For Buyers: Validate the Asking Multiple
Request trailing 12-month and 3-year P&L with bank statement backup before making an offer. If a Dog Training & Boarding seller cannot produce reconciled financials, that signals what the full diligence process will look like.
Verify the revenue diversification claims independently — pull contract copies, renewal documentation, and client-level revenue data. This is the primary driver of whether this Dog Training & Boarding is worth 5x or 2x.
Assess owner dependency directly: ask which revenue or client relationships depend on the current owner personally, and what the transition plan is. An exit-ready seller has already worked through this.

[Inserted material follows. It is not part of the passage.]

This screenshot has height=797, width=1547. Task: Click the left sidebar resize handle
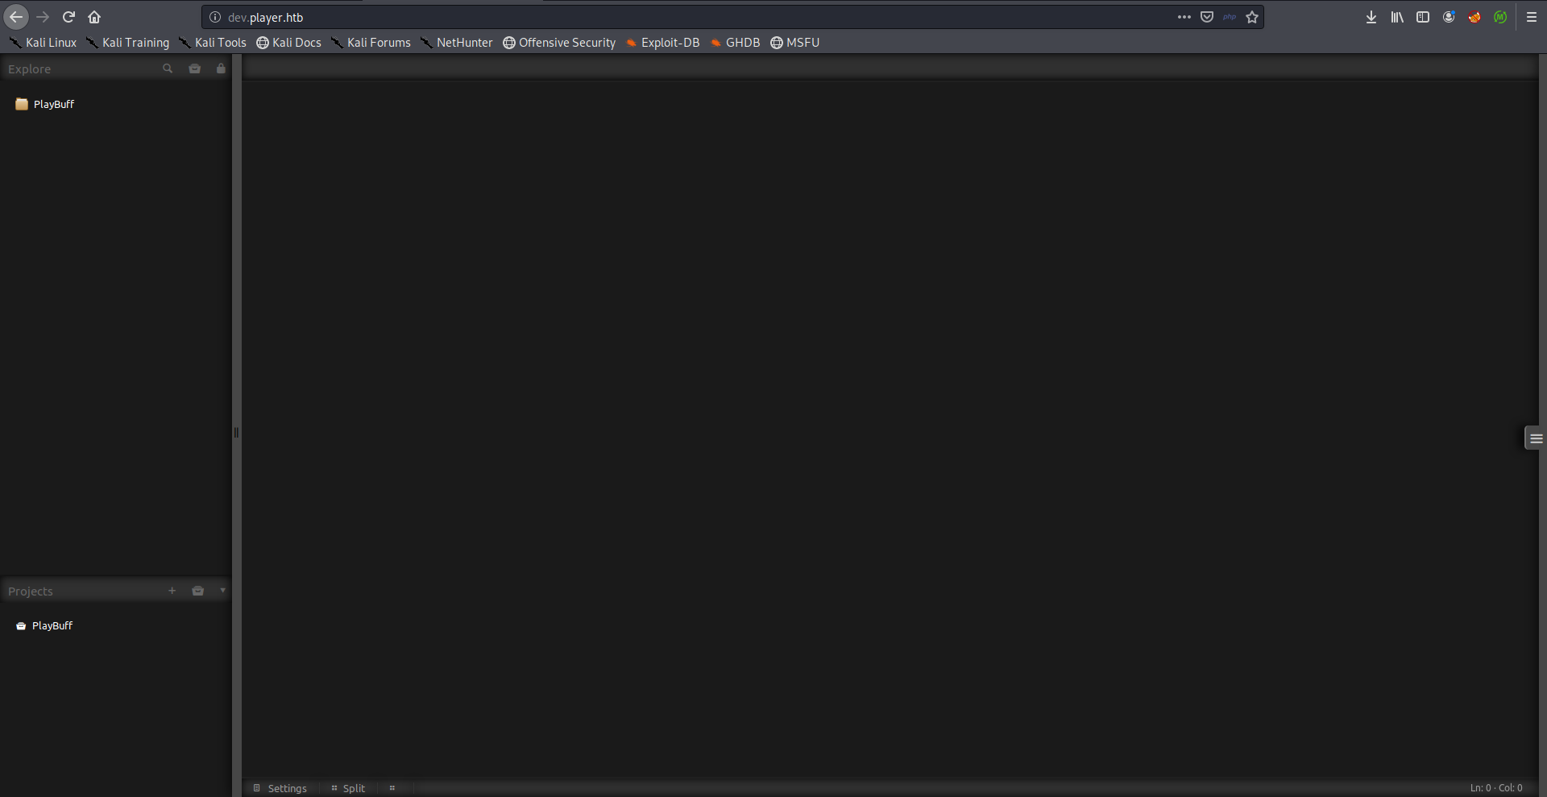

Model your SBA debt service against verified EBITDA before signing the LOI. At current rates, a $1M SBA 7(a) loan runs approximately $13,000/month over 10 years — the business needs at least 1.25x debt service coverage after a market-rate manager salary.
Most dog training and boarding businesses sell at 2.5x–4.5x EBITDA. Where you land depends on owner dependency, revenue diversification, facility control, and staff depth.
Buyers recast your P&L by adding back owner compensation, personal expenses, depreciation, and one-time costs to arrive at adjusted EBITDA or SDE for valuation purposes.
Yes. Owned real estate or a long-term assignable lease significantly reduces buyer risk, supports SBA financing, and can push your multiple toward the upper end of the range.
Yes, but buyers will discount the price or require an earnout tied to client retention. Hiring and certifying a lead trainer before going to market is the most effective value-add step.